Sebenarnya sudah lama banget, Molzania ingin berkunjung ke masjid tertua di Palembang ini. Tapi Alhamdulillah akhirnya kesampaian juga.
Masjid ini sudah dibangun sejak tahun 1889 Masehi. Jadi boleh dibilang masjidnya masjid tertua se-Palembang anget.
Buat yang penasaran nama masjidnya Masjid Besar Al-Ahmadiyah. Masjid ini juga dikenal sebagai Masjid Ki Gede Ing Suro atau Masjid Suro Palembang.
Sesuai dengan namanya, Masjid ini memanglah berlokasi di Jalan Ki Gede Ing Suro, Kelurahan 30 Ilir, Palembang. Di sini, daerahnya terkenal dengan sebutan Tangga Buntung.
Belum Ramah Disabilitas, Sulitnya Parkir Kendaraan
Cukup sulit untuk parkir kendaraan di sini. Soalnya masjidnya tanpa halaman parkir. Letaknya persis di area hook simpang tiga. Persis di pinggir jalan yang sempit.
Kalau bawa kendaraan, parkirnya mesti menumpang di bahu jalan. Kalau sedang ramai, rawan macet.
Oh ya, masjid Suro ini belum sepenuhnya ramah disabilitas. Tersedia ramp di pelatarannya untuk kursi roda naik. Mungkin diperuntukkan untuk jamaah lansia yang ingin ke masjid.
Akan tetapi, untuk masuk ke dalam masjid, kita juga mesti naik tangga. Molzania sendiri merangkak dan ngesot untuk mobiitas di dalam. So, persiapkan dirimu sebelum menjelajah masjid ini ya..
Lokasi Masjid Suro Al-Ahmadiyah
Mengintip Bangunan Masjid Suro, Masjid Tertua di Palembang
Berkunjung ke masjid ini, serasa masuk ke suasana Palembang zaman bari. Dalam Bahasa Palembang, bari artinya adalah zaman dulu.
Bagaimana tidak? Sekitar masjid kebanyakan rumah limas khas Palembang. Beberapa bangunan klasik Belanda juga bisa terlihat.
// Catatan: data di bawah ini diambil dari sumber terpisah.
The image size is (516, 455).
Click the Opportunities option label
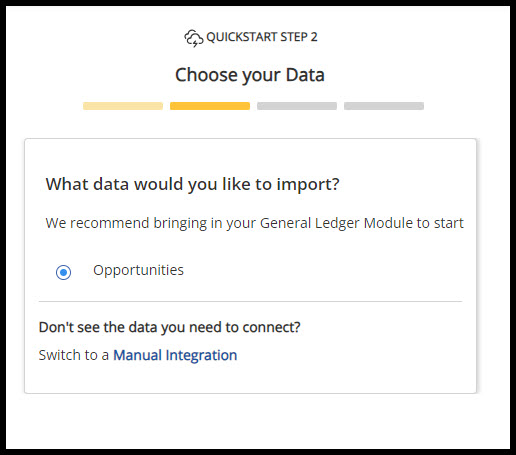point(138,271)
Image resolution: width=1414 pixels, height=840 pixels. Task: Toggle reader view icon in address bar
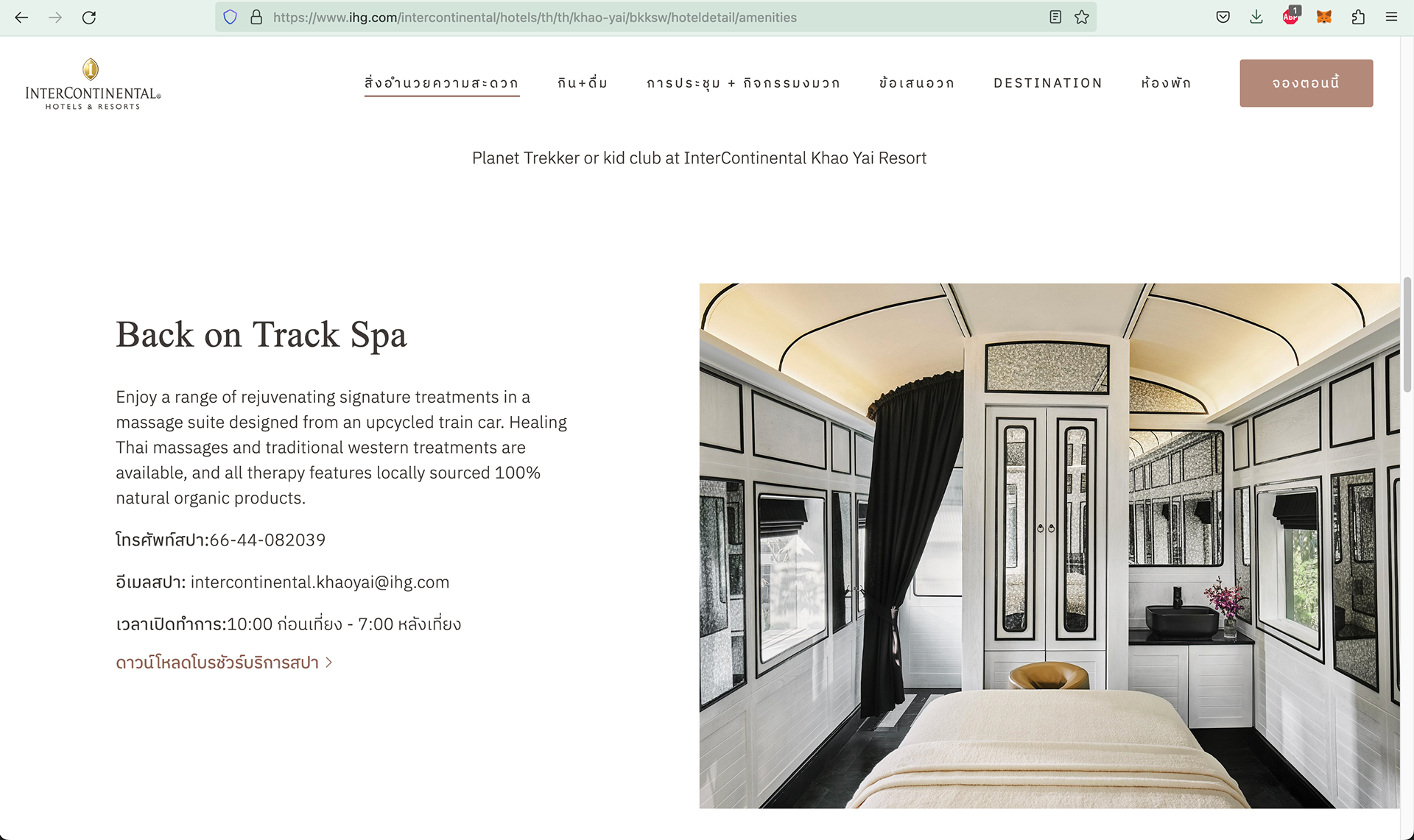(1055, 17)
Pokoknya kalau kata mimi Molzania, masjid dan sekitarnya mirip kayak Palembang zaman beliau masih kecil dulu. Sekitar era 1900-an ke atas.
Bangunan masjid tidak terlalu besar. Hanya terdiri dari satu lantai. Biarpun sudah pernah dipugar, tetapi bentuknya masih mirip dengan yang asli dulu. Hmm.. begini toh masjid khas Palembang itu?
Bangunan masjid terdiri dari tiga bagian. Pada bagian luar ada teras masjid yang tertutup. Jika wanita masuknya dari teras di bagian samping.
Lalu masuk ke dalam bangunan, ada area tempat shalat tambahan untuk wanita. Lokasinya ada di bagian kanan. Ruangannya tidak terlalu besar, tapi cukup nyaman.
Di samping area shalat tambahan tadi, ada bangunan utama masjid. Area ini tempat shalat jamaah laki-laki. Di bangunan utama masjidnya ini, sudah dilengkapi AC. Jadi, sejuk puolll..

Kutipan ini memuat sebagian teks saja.